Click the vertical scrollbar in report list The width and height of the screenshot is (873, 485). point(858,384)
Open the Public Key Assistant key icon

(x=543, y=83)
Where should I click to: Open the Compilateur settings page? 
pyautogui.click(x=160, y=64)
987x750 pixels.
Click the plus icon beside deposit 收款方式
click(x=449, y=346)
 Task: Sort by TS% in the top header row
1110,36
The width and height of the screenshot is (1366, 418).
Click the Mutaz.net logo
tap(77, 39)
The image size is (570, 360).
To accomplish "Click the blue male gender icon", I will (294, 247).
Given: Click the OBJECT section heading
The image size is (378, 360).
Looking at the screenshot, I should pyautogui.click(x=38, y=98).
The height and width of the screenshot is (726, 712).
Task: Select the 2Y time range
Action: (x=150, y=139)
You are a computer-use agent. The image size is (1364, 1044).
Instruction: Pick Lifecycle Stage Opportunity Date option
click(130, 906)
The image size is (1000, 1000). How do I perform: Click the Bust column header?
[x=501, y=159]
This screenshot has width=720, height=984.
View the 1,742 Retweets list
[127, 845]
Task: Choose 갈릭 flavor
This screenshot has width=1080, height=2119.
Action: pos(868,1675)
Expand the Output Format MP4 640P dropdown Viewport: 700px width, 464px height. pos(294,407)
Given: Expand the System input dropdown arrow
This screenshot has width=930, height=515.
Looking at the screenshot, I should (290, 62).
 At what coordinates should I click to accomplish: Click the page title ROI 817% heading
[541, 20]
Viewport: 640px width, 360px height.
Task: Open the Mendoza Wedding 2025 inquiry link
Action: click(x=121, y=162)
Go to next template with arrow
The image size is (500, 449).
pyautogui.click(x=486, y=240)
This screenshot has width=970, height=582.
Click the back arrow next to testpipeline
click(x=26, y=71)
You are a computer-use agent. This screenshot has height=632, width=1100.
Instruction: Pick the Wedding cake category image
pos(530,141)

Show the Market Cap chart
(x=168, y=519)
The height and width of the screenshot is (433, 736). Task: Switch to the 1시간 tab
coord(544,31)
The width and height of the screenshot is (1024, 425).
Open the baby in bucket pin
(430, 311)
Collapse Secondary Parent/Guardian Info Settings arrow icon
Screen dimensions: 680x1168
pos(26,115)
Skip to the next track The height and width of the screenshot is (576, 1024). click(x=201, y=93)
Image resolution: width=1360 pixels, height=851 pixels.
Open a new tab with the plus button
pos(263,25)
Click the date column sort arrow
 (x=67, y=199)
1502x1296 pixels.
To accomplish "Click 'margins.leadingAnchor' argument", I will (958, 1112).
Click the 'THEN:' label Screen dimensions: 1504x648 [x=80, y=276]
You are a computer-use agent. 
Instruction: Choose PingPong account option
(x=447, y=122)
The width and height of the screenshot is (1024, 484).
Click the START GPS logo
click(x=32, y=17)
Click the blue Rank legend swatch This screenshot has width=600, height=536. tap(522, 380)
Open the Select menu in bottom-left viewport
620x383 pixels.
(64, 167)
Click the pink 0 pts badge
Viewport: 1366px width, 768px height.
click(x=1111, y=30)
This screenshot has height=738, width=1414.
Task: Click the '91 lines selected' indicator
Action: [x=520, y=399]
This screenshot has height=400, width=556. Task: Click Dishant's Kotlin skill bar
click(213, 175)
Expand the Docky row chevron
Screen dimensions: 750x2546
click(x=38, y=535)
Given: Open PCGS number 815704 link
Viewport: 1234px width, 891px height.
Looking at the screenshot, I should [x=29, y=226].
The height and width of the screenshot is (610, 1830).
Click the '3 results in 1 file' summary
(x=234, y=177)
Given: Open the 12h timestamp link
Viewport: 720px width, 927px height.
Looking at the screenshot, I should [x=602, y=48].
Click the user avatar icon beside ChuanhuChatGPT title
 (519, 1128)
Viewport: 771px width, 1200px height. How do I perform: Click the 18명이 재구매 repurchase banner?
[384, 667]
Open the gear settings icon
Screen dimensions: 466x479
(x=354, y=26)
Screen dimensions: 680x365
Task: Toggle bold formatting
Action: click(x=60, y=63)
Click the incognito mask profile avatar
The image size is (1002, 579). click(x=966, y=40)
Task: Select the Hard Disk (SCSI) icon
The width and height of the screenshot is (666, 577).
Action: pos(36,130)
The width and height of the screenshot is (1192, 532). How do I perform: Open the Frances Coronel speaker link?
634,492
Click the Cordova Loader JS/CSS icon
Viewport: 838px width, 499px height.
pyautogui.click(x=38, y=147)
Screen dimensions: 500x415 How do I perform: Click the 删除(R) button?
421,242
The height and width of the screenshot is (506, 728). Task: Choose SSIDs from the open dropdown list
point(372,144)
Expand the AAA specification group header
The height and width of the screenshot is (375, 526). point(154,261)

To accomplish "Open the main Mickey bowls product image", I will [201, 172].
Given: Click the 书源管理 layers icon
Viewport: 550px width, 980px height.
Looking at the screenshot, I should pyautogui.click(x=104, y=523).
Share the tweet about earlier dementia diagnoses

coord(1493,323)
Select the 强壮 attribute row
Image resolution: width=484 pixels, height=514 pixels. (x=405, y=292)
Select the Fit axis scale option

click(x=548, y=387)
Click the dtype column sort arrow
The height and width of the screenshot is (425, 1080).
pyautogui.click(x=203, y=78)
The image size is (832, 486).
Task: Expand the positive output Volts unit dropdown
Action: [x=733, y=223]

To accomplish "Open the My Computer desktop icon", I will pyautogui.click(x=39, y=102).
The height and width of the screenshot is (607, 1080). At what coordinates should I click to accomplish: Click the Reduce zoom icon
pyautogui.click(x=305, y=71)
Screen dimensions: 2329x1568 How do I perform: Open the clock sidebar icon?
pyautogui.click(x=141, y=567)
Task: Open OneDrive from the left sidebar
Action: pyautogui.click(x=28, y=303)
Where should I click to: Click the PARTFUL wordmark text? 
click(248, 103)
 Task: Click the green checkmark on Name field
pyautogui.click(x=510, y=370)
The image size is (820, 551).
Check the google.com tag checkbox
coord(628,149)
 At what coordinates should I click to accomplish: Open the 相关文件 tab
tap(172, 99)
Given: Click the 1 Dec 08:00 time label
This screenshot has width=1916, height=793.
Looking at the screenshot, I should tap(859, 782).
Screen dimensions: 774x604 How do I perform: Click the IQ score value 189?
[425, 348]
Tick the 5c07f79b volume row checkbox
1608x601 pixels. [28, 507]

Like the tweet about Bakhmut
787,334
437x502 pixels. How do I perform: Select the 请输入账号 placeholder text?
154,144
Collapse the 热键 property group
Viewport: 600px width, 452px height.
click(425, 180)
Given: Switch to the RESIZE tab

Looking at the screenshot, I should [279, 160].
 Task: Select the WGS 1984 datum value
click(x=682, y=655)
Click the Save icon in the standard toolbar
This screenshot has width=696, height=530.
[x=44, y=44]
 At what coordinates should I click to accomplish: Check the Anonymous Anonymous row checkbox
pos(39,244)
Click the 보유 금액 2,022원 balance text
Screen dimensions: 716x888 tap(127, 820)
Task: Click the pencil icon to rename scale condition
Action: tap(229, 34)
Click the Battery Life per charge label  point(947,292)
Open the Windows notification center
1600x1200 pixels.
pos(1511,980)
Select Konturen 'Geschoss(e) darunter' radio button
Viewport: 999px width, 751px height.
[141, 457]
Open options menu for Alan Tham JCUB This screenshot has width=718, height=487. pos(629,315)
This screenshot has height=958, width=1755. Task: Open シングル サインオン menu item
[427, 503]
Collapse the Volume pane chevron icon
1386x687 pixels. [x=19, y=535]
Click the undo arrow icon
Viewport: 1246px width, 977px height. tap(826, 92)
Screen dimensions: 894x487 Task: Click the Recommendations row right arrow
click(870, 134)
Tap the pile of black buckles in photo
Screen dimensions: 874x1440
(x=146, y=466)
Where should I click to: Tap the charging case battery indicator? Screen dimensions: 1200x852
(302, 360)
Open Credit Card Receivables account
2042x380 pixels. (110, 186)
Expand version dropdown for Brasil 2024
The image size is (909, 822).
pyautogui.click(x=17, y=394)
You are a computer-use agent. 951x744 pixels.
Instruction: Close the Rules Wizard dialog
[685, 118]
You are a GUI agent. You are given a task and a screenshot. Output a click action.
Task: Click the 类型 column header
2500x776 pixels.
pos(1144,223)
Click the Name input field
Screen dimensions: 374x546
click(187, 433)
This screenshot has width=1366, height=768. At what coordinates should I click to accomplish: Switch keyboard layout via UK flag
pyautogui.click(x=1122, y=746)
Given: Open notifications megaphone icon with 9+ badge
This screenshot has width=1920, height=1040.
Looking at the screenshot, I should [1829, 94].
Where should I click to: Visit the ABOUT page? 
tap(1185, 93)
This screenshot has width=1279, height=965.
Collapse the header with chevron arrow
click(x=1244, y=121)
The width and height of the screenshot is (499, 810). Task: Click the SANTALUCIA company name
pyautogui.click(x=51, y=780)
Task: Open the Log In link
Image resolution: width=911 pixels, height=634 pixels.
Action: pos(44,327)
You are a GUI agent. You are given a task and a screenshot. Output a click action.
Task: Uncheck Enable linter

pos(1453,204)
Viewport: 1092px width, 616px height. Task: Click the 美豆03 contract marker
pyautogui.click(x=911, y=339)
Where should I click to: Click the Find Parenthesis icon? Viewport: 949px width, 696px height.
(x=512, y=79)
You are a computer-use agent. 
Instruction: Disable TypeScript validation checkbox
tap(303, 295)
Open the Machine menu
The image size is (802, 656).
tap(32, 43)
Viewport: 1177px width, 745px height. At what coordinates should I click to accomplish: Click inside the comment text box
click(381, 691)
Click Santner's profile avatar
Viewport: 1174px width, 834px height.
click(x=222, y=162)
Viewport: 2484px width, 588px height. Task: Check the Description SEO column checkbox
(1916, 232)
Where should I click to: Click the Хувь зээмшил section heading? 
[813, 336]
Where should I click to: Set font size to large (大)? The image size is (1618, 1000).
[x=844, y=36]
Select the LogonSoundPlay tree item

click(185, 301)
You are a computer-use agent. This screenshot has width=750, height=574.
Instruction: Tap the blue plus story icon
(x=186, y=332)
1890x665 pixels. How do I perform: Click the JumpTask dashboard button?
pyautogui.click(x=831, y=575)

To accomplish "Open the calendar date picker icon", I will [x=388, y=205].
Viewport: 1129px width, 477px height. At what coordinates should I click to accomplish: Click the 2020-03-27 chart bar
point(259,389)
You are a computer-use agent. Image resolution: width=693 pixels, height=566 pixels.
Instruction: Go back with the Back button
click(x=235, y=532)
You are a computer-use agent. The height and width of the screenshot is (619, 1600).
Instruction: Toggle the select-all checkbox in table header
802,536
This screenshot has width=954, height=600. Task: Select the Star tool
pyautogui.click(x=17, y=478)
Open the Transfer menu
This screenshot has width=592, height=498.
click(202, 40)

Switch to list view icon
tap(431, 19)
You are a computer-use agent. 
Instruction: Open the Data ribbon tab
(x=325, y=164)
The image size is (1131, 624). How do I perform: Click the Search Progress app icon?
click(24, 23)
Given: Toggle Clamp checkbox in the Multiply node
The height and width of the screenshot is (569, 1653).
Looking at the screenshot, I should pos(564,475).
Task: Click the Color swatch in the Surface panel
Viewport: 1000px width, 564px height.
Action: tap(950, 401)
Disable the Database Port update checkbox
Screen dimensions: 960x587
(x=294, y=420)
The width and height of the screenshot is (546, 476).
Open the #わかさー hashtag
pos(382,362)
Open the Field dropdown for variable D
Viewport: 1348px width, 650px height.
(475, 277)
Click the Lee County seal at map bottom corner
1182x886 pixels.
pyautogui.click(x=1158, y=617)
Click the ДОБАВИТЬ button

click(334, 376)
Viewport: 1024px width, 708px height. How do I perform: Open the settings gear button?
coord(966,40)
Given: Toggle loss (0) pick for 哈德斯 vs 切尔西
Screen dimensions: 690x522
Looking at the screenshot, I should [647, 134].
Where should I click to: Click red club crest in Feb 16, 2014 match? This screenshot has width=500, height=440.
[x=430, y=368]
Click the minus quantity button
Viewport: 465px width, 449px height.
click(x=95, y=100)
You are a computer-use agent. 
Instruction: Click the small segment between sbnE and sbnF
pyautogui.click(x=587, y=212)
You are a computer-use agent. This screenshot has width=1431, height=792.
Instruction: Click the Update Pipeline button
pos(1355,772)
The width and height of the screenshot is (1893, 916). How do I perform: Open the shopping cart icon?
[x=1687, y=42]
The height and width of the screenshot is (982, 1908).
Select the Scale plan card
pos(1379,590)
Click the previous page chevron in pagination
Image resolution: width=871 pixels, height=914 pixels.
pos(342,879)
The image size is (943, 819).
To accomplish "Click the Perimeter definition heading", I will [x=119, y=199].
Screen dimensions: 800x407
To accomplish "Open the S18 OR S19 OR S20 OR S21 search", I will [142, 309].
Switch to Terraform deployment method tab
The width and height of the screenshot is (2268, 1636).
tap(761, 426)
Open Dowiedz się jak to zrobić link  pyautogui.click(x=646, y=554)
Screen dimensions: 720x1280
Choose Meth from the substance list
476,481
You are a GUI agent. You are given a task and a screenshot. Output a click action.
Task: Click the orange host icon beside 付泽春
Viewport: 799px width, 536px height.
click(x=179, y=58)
########
Problem »
Restate word for word only the lines above from the line containing "Where should I click to: Open" to the line containing "You are a computer-use agent. The image", both of them included.

Output of the task »
Where should I click to: Open the Compilateur settings page? 
pyautogui.click(x=160, y=64)
987x750 pixels.
Click the plus icon beside deposit 收款方式
click(x=449, y=346)
 Task: Sort by TS% in the top header row
1110,36
The width and height of the screenshot is (1366, 418).
Click the Mutaz.net logo
tap(77, 39)
The image size is (570, 360).
To accomplish "Click the blue male gender icon", I will (294, 247).
Given: Click the OBJECT section heading
The image size is (378, 360).
Looking at the screenshot, I should pyautogui.click(x=38, y=98).
The height and width of the screenshot is (726, 712).
Task: Select the 2Y time range
Action: (x=150, y=139)
You are a computer-use agent. The image size is (1364, 1044).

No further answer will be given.